Diese Bibeltreue hat eine Kehrseite: Die meisten Freikirchen vertreten eher konservative Positionen, etwa zu Themen wie Abtreibung, Scheidung, Sex vor der Ehe oder Ablehnung von Homosexualität. Eine Minderheit driftet auch in radikalen Fundamentalismus ab. Alle legen sehr großen Wert auf die Gemeinschaft und ehrenamtliches Engagement für die Gemeinde und finanzieren sich rein aus den Spenden ihrer Mitglieder.

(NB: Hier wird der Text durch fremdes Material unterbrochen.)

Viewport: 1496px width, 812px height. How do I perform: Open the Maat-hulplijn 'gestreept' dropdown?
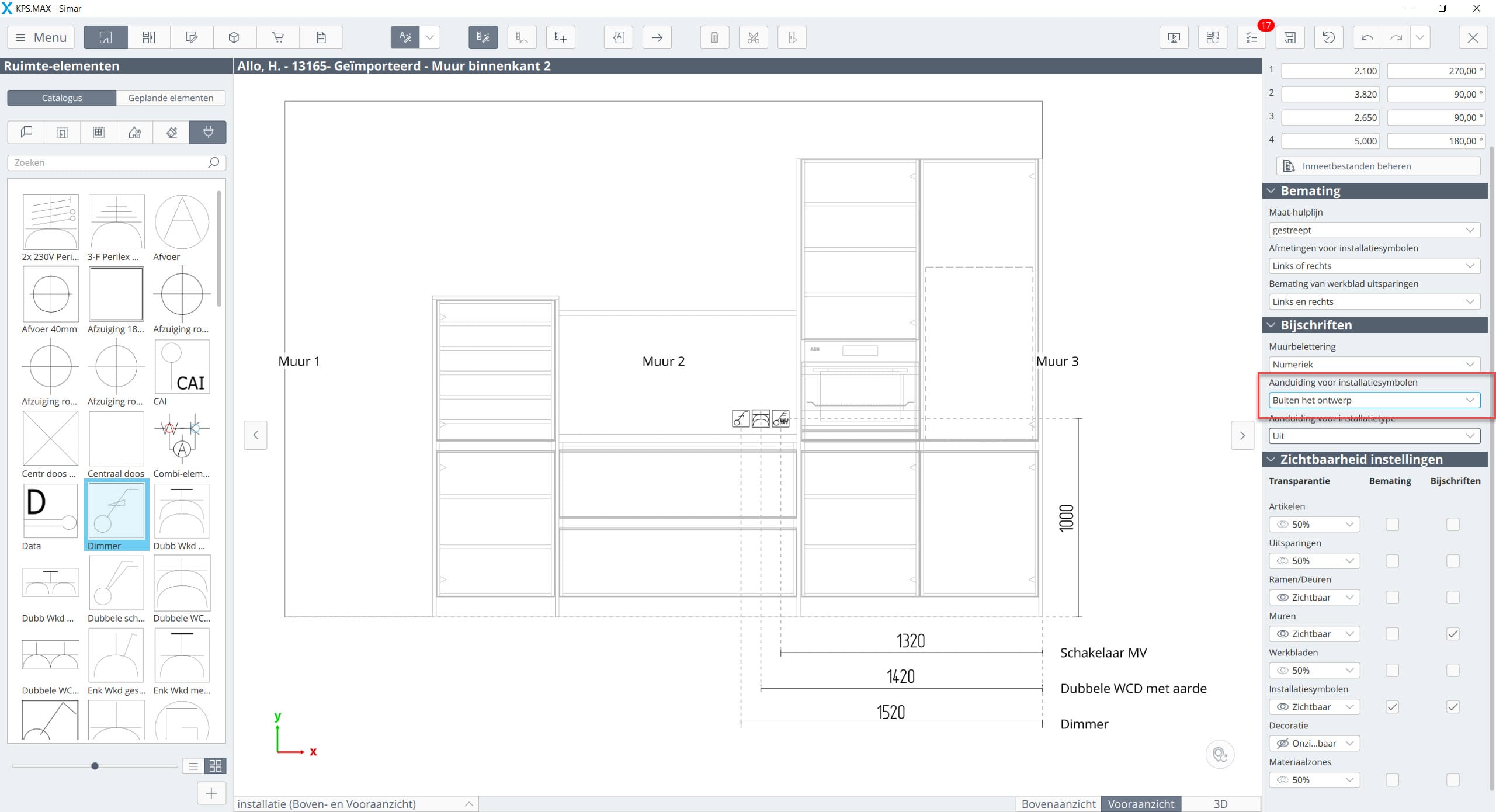1374,230

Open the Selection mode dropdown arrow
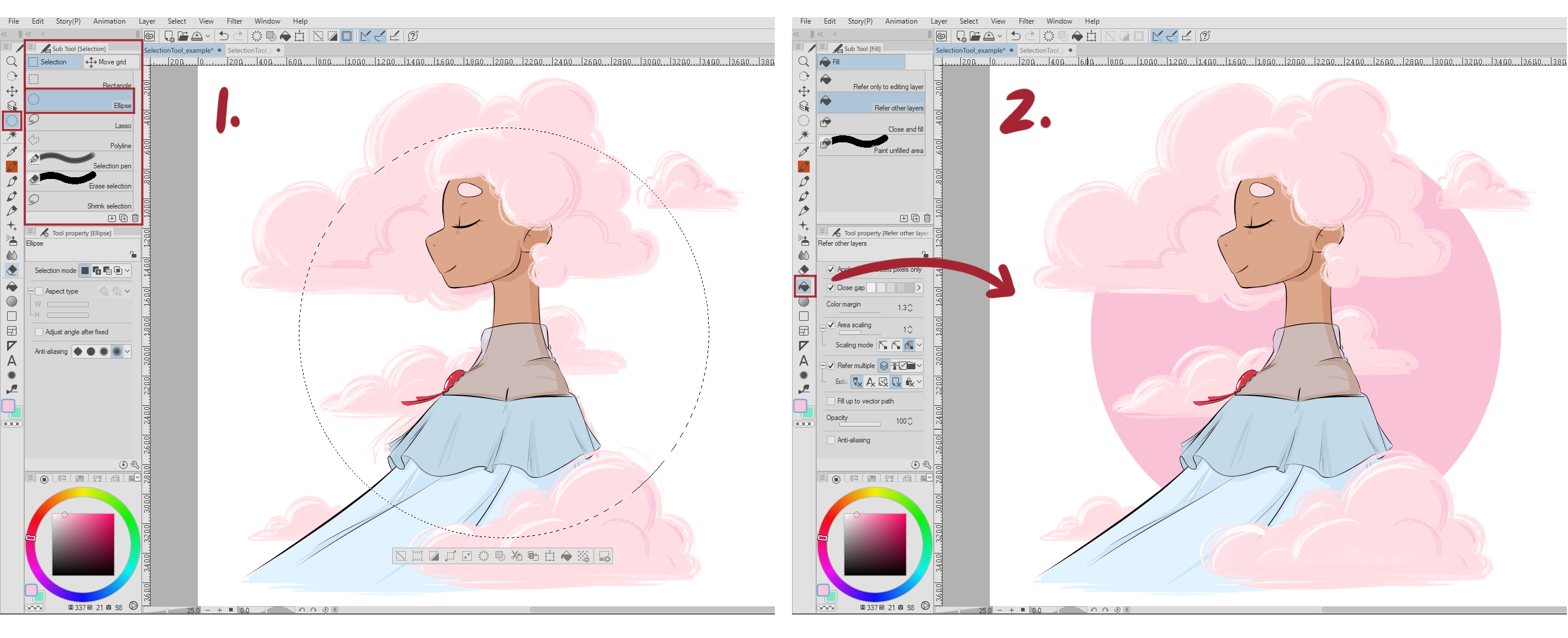(127, 271)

Der Besuch des Gottesdienstes ist obligatorisch, Kinder werden von früh an integriert, um den Glauben weiterzugeben.
„Die Botschaft Gottes“– das ist auch der Grund, warum David Neubauer (19), Schüler aus Rellingen, und sein Freund Simon Hägele (22) aus Eidelstedt in die Kirche kommen. Die beiden durchtrainierten Männer, von denen man eher erwartet, dass sie sich um diese Zeit von einer Club-Nacht erholen, glauben an die Bibel. Der Physiotherapeut-Azubi Simon Hägele kam schon als Kind mit seinen Eltern in die „Arche“. „Mit 18 Jahren wollte ich nichts mehr mit all dem zu tun haben“, sagt er.
Doch seit November ist er wieder regelmäßig in den Gottesdiensten. „Vorher war mir nur noch wichtig, was die Leute denken. Ich wollte Erfolg im Beruf und beim Sport. Der Glaube hat mir geholfen, meinen Fokus wieder auf die wesentlichen Dinge zu lenken.“
Gerhard Jeromin (85) war 35 Jahre lang Diakon
bei der evangelisch-lutherischen Kirche. „Bei der anderen Kirche musste ich immer geben“, sagt er. „Es war ein großer religiöser Betrieb. Ich selber kam da wenig vor. Hier habe ich empfangen.“Bei der „Arche“ seien fröhliche, glaubwürdige Leute, denen es um Jesus geht. Das würde ihm gefallen, so der 85-Jährige weiter.
Pastor Detlef Pieper von der Initiative „Gemeinsam für Hamburg“– einem Netzwerk evangelischer Kirchen und Freikirchen – glaubt, dass sich besonders junge Menschen angesprochen fühlen. „Coole Musik, coole Locations und sie treffen auf Menschen, die in der gleichen Lebenssituation stecken mit den gleichen Fragen zu Arbeit, Beziehung und Freizeit. Das verbindet.“
Der Glaube hat mir geholfen, meinen Fokus wieder auf die wesentlichen Dinge zu lenken.